Anche se strutturato come un giallo (il colpevole viene rivelato solo nell'ultima scena, mentre per tutta la pellicola  i sospetti vengono via via gettati su ogni singolo personaggio), "Il Corvo" non è e non vuole essere una semplice pellicola di genere, quanto uno spaccato dell'ipocrisia della piccola società dell'epoca; in un racconto d'ansamble vero e proprio (i punti di vista sono molteplici, anche se quello prevalente resta quello del dr.Germain), Clouzot smaschera i vizi e le idiosincrasie dei personaggi: la libidine di Denise, le pratiche abortiste del dottore, la dipendenza da droga del dr. Vorzet, i furti della piccola Rolande, ecc....; il racconto diviene ben presto un girotondo di sospetti e calunnie, che culmina dapprima nella caccia spietata al presunto colpevole (l'inseguimento dell'infermiera, magistrale per esecuzione e potenza visiva), poi nella confessione del dr.Germain.



L'intento effettivo di Clouzot viene esemplificato, però, in un'altra (magnifica) sequenza, verso la fine del II atto: dimostrare come il bene e il male assoluti non esistano, come nel mondo nulla sia davvero bianco o nero, come ognuno abbia dei segreti nascosti che ne minano la credibilità; lo smascheramento del segreto, per Clouzot, non è una mera pratica iconoclasta fine a sè stessa, quanto una rivendicazione di veridicità; l'intento del corvo non è quello di distruggere la credibilità delle sue vittime, ma quello di "ripulire" la società dall'ipocrisia regnante, costi quello che costi; e di fatto la forza della veridicità dei suoi scritti causerà un suicidio: quello di un malato terminale che, però, sappiamo spacciato fin dall'inizio, ennesiama riprova della fluidità dei concetti di Bene e Male nel mondo.



All'epoca della sua uscita, "Il Corvo" generò un vero e proprio scandalo in patria: Clouzot produsse il film grazie ai proventi della Continental, casa di produzione fondata dai nazisti in Francia; il ritratto impietoso della società francese, inoltre, costò al grande regista un'accusa di collaborazionismo con le forze occupanti, avvallata, disgraziatamente, dal favore che il film riscosse presso Goebbles e il suo enturagè; solo dopo la guerra, e grazie all difesa a spada tratta di grandi cineasti quali Marcel Carnè, Clouzot riuscì a scrollarsi di dosso l'onta subita; vergogna dovuta, però, anche alla miopia della critica dell'epoca: impossibile non leggere nella figura della madre vendicativa una metafora della resistenza contro l'invasore che mette i francesi gli uni contro gli altri, o nella figura del medico, libero pensatore distrutto dall forza manipolatrice del corvo, una metafora dell'intellettuale costretto ad abiurare le proprie posizioni in favore della posizione della classe dominante.
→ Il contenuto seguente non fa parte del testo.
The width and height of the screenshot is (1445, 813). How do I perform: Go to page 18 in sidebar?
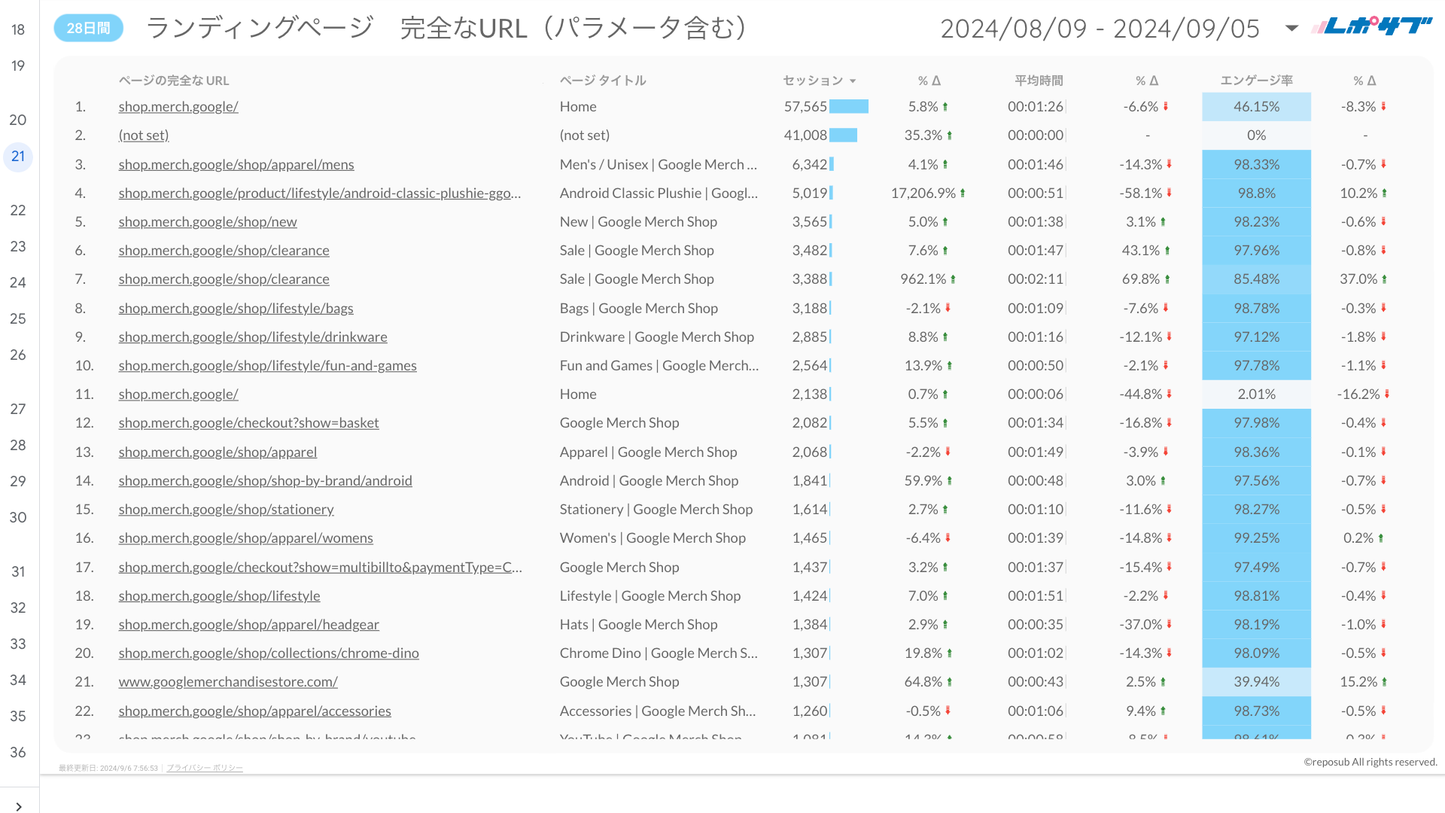(18, 30)
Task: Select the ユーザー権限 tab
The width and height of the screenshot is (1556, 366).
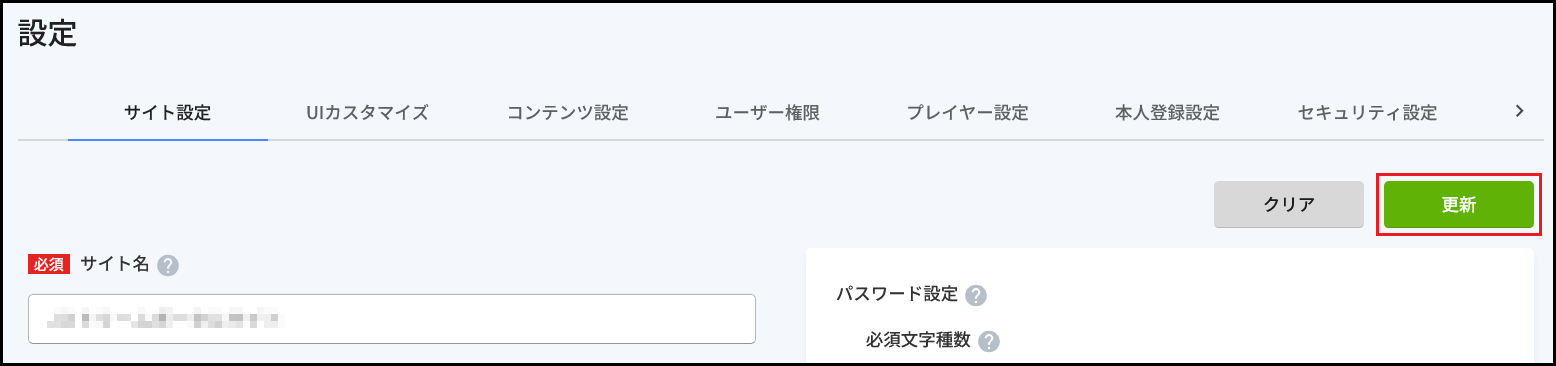Action: click(767, 113)
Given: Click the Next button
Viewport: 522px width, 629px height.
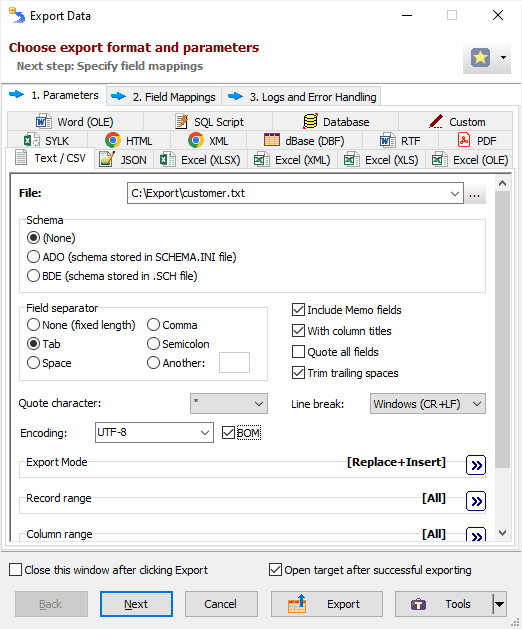Looking at the screenshot, I should coord(136,604).
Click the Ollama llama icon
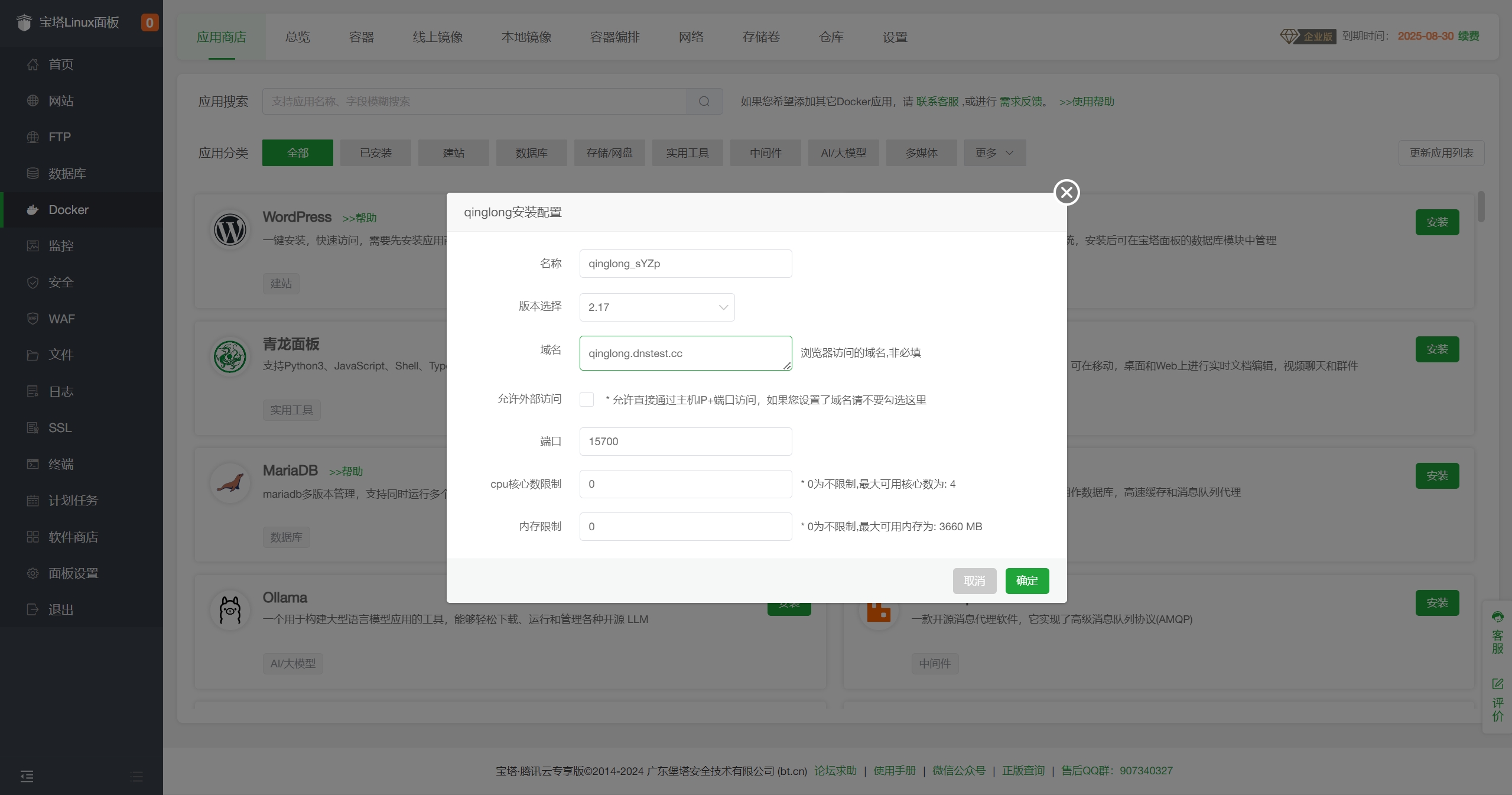The image size is (1512, 795). pos(230,610)
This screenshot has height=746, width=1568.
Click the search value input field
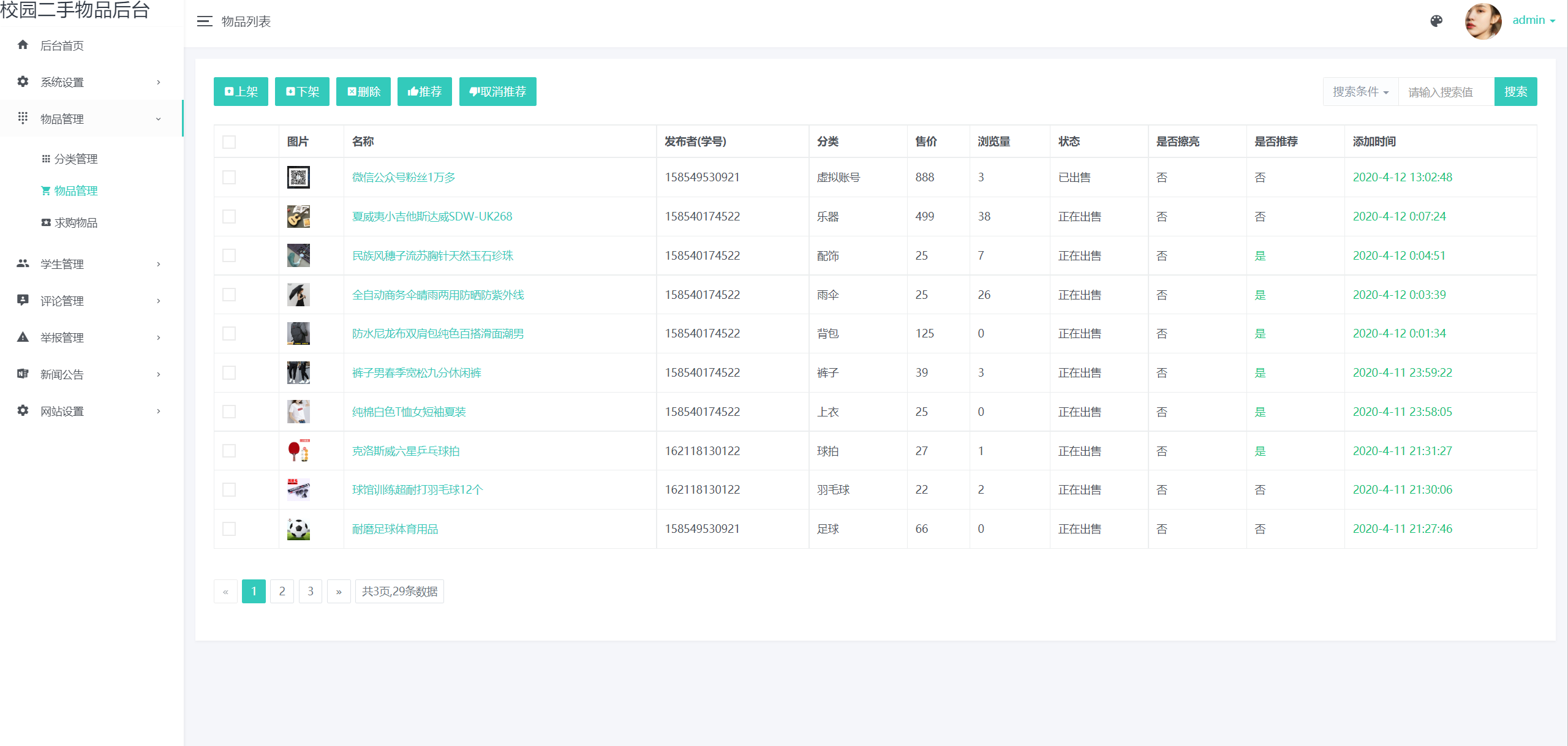tap(1446, 92)
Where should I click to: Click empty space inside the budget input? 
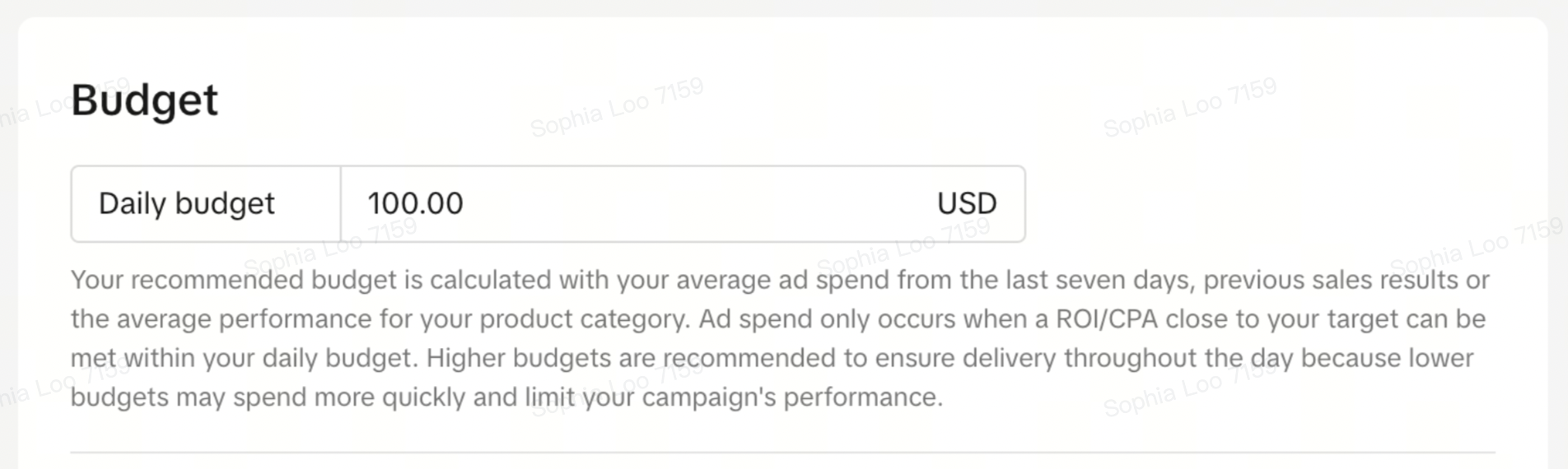click(x=700, y=204)
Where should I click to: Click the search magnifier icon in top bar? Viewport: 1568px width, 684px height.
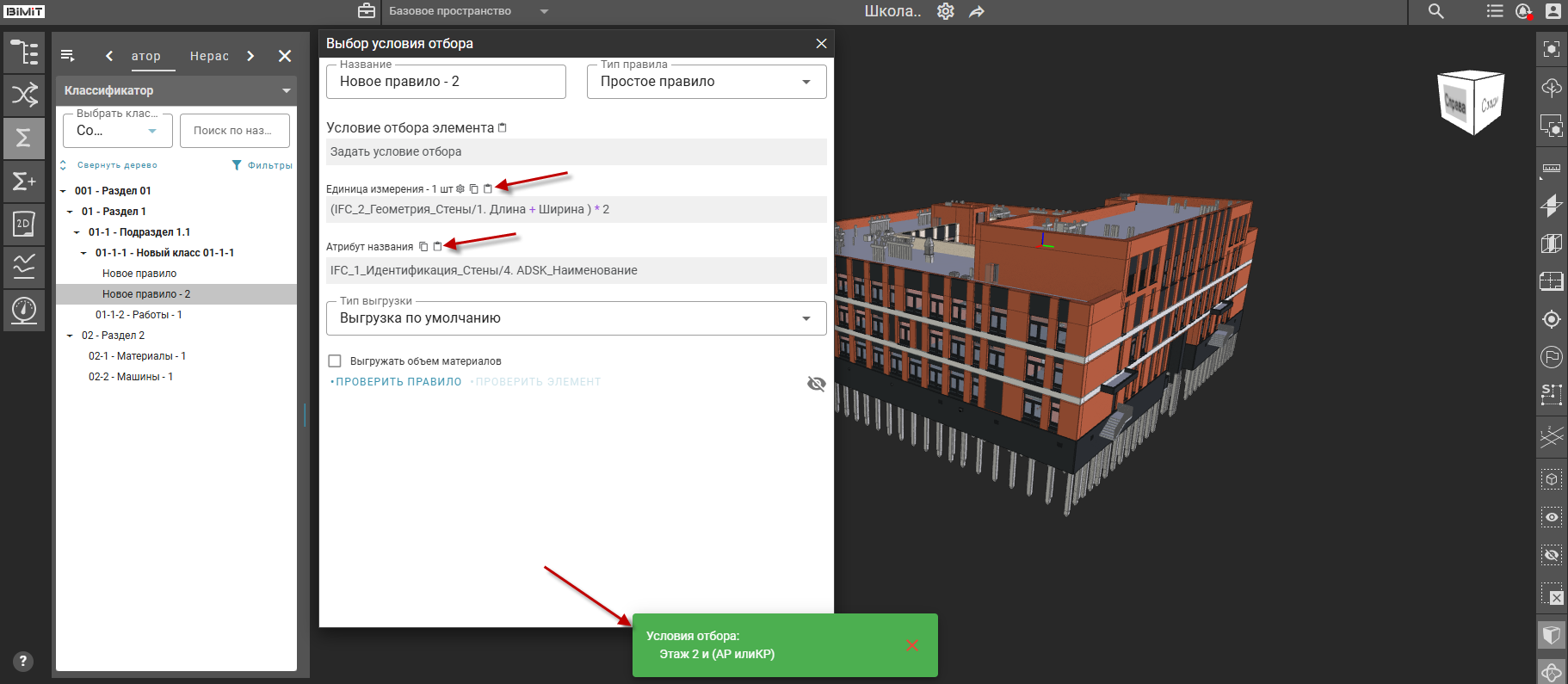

Ancora oggi incisivo e visivamente affascinatne (la tonalità grigia dominante che si scontra con le forti e contrastate ombre sugli sfondi, come se si fosse in un film espressionista), "Il Corvo" è il primo capolavoro di un grandissimo cineasta, oggi purtroppo poco conosciuto dai più, ma che ha saputo influenzare pesantemente anche gli autori contemporanei, sopratutto con i successivi "Vite Vendute" (1953) e, sopratutto, con "I Diabolici" (1955), tant'è che Tarantino lo omeggierà nel suo splendido "Bastardi senza Gloria" (2009).